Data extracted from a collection
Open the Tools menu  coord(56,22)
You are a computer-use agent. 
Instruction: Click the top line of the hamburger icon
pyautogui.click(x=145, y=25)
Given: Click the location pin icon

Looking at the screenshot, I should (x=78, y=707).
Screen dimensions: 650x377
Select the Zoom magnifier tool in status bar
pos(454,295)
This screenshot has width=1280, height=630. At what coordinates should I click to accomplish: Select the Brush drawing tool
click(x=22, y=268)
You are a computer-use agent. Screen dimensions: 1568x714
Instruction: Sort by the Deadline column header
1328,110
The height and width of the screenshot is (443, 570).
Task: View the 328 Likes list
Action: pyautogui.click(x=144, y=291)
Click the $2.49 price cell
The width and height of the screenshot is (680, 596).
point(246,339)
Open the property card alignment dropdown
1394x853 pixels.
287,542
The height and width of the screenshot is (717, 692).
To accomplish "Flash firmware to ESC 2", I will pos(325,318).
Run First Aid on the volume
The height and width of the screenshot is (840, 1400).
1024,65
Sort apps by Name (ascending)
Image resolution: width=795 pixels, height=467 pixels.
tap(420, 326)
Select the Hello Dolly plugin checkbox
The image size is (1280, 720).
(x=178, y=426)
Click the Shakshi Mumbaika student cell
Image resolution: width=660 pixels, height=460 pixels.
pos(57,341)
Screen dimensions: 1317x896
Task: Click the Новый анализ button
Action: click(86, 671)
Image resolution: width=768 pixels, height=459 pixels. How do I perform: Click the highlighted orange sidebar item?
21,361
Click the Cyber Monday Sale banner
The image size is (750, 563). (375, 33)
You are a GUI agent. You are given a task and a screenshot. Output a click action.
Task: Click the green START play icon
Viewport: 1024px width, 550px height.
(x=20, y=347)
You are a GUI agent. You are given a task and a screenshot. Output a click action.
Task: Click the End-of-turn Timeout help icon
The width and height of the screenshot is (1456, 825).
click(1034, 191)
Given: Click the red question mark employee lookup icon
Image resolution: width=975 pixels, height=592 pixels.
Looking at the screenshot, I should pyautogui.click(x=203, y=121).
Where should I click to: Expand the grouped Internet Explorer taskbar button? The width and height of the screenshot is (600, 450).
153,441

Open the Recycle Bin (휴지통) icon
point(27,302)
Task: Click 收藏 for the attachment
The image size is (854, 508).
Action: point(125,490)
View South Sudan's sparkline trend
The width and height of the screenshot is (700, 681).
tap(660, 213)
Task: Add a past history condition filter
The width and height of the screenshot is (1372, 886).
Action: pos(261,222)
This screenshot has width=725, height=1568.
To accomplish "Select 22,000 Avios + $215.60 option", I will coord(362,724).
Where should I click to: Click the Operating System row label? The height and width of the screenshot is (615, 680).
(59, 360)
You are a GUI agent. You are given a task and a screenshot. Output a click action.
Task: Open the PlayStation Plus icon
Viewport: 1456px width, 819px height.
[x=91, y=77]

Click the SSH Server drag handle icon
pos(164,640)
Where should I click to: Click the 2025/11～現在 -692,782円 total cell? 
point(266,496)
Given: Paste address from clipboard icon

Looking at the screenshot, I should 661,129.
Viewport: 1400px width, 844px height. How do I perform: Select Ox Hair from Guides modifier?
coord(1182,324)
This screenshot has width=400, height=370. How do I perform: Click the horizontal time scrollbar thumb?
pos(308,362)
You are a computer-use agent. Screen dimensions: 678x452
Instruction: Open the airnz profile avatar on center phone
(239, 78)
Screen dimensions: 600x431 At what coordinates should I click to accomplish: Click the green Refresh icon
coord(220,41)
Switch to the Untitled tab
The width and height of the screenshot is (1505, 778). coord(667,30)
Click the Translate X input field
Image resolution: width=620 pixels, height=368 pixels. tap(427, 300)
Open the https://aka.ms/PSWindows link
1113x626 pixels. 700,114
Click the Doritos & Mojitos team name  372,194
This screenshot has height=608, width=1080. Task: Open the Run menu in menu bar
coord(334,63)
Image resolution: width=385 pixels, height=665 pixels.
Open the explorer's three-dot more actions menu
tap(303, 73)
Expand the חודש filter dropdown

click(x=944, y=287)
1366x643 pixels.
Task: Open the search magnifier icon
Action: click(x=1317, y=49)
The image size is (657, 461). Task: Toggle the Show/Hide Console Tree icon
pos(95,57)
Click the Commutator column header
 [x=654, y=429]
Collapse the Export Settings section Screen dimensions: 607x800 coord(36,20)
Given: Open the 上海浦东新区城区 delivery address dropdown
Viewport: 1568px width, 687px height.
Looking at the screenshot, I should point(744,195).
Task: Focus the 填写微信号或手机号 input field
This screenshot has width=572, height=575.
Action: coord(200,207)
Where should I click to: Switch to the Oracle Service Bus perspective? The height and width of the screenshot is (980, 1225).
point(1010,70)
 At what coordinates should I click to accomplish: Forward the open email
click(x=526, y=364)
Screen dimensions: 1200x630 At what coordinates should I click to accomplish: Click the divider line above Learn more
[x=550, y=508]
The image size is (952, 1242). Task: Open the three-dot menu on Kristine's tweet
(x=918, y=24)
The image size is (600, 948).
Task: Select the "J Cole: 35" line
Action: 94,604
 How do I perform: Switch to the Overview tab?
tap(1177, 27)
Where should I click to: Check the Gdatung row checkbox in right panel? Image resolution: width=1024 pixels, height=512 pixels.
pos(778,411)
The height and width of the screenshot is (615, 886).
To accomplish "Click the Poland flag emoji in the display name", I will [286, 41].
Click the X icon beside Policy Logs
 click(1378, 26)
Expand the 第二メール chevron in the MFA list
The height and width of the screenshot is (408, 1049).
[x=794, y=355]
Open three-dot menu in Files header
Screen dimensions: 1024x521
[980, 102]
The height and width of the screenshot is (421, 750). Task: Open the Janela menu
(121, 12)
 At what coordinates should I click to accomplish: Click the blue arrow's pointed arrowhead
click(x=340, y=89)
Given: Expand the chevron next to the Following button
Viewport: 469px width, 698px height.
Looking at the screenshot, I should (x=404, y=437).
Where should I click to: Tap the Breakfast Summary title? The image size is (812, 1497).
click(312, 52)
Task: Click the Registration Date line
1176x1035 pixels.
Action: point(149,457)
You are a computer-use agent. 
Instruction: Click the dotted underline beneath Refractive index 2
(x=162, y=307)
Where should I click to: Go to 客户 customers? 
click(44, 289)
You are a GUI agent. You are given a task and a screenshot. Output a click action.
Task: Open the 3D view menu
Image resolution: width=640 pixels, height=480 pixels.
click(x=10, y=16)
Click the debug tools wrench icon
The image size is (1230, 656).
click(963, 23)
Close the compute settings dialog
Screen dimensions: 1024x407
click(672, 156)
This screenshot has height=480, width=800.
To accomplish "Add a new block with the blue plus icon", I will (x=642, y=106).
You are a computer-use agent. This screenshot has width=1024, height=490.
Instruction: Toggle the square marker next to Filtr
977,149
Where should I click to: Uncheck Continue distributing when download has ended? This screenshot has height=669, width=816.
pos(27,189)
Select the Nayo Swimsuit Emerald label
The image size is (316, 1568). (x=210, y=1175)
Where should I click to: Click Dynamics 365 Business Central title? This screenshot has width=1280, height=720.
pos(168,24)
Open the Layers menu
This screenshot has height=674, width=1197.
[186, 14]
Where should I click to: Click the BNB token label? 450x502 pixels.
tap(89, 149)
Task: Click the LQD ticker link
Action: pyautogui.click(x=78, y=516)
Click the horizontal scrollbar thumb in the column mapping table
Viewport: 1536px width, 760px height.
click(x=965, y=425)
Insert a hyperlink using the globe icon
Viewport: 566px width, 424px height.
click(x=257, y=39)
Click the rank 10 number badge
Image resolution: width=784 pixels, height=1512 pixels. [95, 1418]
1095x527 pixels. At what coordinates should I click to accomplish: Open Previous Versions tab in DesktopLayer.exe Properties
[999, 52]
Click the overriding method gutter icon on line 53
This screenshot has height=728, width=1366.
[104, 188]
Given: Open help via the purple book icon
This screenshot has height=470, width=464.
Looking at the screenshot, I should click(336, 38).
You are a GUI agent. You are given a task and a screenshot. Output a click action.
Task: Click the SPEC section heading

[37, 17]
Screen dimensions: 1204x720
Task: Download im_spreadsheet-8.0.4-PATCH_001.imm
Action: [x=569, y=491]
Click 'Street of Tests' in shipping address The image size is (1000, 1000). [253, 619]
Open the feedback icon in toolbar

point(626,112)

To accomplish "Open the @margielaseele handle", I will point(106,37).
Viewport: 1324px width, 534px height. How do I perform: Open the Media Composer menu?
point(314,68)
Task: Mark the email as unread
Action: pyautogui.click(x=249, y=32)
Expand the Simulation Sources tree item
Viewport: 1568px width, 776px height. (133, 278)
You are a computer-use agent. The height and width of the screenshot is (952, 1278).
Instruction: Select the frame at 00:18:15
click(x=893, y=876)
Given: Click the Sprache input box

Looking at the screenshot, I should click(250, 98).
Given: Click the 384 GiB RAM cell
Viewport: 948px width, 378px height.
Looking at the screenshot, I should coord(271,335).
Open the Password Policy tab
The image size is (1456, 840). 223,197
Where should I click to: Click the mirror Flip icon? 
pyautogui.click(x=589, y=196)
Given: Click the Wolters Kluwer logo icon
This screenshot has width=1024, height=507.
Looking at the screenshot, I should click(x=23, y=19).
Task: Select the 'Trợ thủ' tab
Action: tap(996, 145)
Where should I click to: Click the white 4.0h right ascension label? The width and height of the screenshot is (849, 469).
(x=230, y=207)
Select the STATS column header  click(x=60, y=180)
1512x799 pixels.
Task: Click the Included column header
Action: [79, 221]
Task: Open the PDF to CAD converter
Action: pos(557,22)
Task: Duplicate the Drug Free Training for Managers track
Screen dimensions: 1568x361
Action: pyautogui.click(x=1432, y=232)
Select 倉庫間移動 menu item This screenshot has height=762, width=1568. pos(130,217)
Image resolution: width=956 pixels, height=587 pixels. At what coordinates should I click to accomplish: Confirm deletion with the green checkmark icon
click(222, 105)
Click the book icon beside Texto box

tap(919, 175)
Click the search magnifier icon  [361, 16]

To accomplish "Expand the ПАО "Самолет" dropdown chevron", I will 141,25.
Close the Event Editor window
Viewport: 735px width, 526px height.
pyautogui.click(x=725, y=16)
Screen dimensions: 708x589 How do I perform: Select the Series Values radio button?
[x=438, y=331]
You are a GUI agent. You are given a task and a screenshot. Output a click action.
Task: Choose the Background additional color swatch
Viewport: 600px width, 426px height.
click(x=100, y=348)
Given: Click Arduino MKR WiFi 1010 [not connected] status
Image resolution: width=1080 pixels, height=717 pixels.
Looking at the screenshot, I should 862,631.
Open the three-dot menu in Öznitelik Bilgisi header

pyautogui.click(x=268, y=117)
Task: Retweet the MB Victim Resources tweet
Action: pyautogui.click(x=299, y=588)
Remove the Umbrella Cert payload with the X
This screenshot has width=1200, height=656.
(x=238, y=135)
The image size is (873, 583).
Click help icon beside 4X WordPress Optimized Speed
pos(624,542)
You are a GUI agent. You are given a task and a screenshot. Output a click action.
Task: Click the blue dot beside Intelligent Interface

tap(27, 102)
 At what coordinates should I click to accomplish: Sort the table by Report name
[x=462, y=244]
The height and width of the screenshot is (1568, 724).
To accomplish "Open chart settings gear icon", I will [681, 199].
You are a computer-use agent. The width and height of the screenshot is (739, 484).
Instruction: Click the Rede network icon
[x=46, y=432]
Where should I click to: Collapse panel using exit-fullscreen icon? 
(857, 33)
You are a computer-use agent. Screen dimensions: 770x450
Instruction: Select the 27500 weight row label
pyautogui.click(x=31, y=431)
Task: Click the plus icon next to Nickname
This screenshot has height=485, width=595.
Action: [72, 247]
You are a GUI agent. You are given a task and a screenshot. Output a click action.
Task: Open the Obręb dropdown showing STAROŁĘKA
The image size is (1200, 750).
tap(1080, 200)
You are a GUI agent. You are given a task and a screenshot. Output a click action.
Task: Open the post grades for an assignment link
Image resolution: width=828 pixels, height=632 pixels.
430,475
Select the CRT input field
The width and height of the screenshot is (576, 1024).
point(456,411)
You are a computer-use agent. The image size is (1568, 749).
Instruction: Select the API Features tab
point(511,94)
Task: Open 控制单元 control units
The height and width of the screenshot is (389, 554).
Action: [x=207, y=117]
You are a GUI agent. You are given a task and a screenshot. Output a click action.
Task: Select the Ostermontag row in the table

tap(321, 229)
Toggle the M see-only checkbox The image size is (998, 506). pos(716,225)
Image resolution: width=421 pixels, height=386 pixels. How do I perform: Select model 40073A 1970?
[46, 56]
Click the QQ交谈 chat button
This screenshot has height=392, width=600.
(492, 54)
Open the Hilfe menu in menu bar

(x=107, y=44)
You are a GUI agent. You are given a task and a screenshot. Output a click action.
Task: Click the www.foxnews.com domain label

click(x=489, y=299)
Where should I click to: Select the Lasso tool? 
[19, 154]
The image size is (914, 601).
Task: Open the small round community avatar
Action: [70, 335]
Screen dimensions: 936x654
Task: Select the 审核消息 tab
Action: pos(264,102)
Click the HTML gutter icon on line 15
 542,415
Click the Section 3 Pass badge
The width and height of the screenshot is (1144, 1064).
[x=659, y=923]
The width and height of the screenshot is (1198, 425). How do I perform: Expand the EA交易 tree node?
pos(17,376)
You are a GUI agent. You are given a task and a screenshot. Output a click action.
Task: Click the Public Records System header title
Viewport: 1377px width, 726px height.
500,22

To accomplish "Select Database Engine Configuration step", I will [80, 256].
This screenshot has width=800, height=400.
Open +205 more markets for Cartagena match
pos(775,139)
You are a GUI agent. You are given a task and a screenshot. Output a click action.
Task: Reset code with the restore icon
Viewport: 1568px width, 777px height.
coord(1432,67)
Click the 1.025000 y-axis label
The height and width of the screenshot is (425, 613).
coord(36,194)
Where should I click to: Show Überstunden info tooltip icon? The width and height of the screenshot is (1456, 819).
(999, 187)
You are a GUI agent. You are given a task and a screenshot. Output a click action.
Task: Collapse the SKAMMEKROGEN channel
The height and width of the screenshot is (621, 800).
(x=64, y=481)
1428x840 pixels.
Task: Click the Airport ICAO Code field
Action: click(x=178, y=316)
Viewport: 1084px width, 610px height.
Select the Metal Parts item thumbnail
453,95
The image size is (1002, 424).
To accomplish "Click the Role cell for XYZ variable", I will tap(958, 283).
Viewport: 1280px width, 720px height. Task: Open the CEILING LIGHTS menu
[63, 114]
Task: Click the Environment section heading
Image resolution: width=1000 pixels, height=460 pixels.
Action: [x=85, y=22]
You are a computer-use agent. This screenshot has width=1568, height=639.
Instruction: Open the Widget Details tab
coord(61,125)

_What you are asked to do_. Only the lines above from the line containing "The width and height of the screenshot is (680, 596)." through the line containing "Given: Click the red" should be retyped, exactly and with both ends included.

_Written answer_.
The width and height of the screenshot is (680, 596).
point(246,339)
Open the property card alignment dropdown
1394x853 pixels.
287,542
The height and width of the screenshot is (717, 692).
To accomplish "Flash firmware to ESC 2", I will pos(325,318).
Run First Aid on the volume
The height and width of the screenshot is (840, 1400).
1024,65
Sort apps by Name (ascending)
Image resolution: width=795 pixels, height=467 pixels.
tap(420, 326)
Select the Hello Dolly plugin checkbox
The image size is (1280, 720).
(x=178, y=426)
Click the Shakshi Mumbaika student cell
Image resolution: width=660 pixels, height=460 pixels.
pos(57,341)
Screen dimensions: 1317x896
Task: Click the Новый анализ button
Action: click(86, 671)
Image resolution: width=768 pixels, height=459 pixels. How do I perform: Click the highlighted orange sidebar item?
21,361
Click the Cyber Monday Sale banner
The image size is (750, 563). (375, 33)
You are a GUI agent. You are given a task and a screenshot. Output a click action.
Task: Click the green START play icon
Viewport: 1024px width, 550px height.
(x=20, y=347)
You are a GUI agent. You are given a task and a screenshot. Output a click action.
Task: Click the End-of-turn Timeout help icon
The width and height of the screenshot is (1456, 825).
click(1034, 191)
Given: Click the red question mark employee lookup icon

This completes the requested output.